It’s worth mentioning that this bot definitely affects log file tools and packet sniffer tools.  Both must be configured to filter the AVG LinkScanner user agent.

Now here’s the rub for me.  I use AVG!!!  But I now find it increasingly difficult to support the company or continue using their products.  Why?  Because they are wearing a “bad hat” here:

  • First, they are fully aware of the affect of this bot on web analytics systems. They just don’t seem to care (yet).  UPDATE:  They have set up a Google Group to discuss this issue.  They must understand how companies of all types in all sectors use web analytics data to optimize their sites, set their marketing budgets, determine expected server load, and much more.  What do their Internet Marketers think? 

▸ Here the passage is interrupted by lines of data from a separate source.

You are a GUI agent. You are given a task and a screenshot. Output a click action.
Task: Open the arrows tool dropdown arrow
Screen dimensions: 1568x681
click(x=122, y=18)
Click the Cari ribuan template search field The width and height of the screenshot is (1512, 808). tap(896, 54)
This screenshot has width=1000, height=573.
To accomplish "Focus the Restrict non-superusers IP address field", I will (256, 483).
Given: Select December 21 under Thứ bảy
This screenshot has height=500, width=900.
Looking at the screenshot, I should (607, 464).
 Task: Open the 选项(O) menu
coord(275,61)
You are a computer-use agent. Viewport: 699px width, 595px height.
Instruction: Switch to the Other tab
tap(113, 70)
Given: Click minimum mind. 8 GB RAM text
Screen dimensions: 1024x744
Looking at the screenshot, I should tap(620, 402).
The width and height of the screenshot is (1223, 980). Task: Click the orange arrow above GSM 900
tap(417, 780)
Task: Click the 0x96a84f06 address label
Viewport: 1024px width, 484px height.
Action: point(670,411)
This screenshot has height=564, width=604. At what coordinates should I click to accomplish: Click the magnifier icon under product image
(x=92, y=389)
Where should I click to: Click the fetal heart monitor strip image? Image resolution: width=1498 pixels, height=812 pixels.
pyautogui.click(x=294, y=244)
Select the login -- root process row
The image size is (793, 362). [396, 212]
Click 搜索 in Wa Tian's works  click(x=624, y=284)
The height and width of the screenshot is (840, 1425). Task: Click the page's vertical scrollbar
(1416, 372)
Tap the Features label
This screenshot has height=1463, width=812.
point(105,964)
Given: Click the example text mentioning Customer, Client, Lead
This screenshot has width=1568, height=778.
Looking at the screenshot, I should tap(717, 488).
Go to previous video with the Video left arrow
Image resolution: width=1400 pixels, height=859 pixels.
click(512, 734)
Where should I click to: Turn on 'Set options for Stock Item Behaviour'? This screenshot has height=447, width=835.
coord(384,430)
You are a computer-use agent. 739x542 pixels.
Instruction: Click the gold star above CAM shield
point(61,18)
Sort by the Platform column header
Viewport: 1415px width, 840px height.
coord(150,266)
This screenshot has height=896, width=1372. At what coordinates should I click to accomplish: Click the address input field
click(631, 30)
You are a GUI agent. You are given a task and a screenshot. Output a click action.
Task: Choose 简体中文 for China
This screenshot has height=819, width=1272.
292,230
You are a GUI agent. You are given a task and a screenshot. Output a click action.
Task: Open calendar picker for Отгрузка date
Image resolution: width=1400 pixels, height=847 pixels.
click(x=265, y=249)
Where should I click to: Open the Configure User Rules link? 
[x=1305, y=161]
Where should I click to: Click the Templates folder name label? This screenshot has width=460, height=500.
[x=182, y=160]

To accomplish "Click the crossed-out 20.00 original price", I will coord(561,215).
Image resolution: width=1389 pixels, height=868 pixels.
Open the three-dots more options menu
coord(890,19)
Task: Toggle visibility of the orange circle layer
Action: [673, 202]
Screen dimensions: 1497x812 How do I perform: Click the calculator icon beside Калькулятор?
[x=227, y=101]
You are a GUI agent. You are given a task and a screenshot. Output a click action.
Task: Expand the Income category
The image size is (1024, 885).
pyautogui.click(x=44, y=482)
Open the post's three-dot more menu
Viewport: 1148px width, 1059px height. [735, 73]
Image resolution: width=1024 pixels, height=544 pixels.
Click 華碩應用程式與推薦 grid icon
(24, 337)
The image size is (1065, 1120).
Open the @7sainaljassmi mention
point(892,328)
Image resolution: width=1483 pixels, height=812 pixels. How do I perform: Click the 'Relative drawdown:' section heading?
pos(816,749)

  • Second, the Link Scanner tool may have a short shelf life and may offer limited protection.  Malware creators will easily adjust. Check out what my friend Steve McInerney, a very smart security expert, said on the Web Analytics Association’s Yahoo Forum:
What strikes me about this particular solution by AVG is how
incredibly … stupid it is on several fronts.
1. Noticeably impacting a users bandwidth is, technically, a security
breach in the first place, aka Denial of Service Attack.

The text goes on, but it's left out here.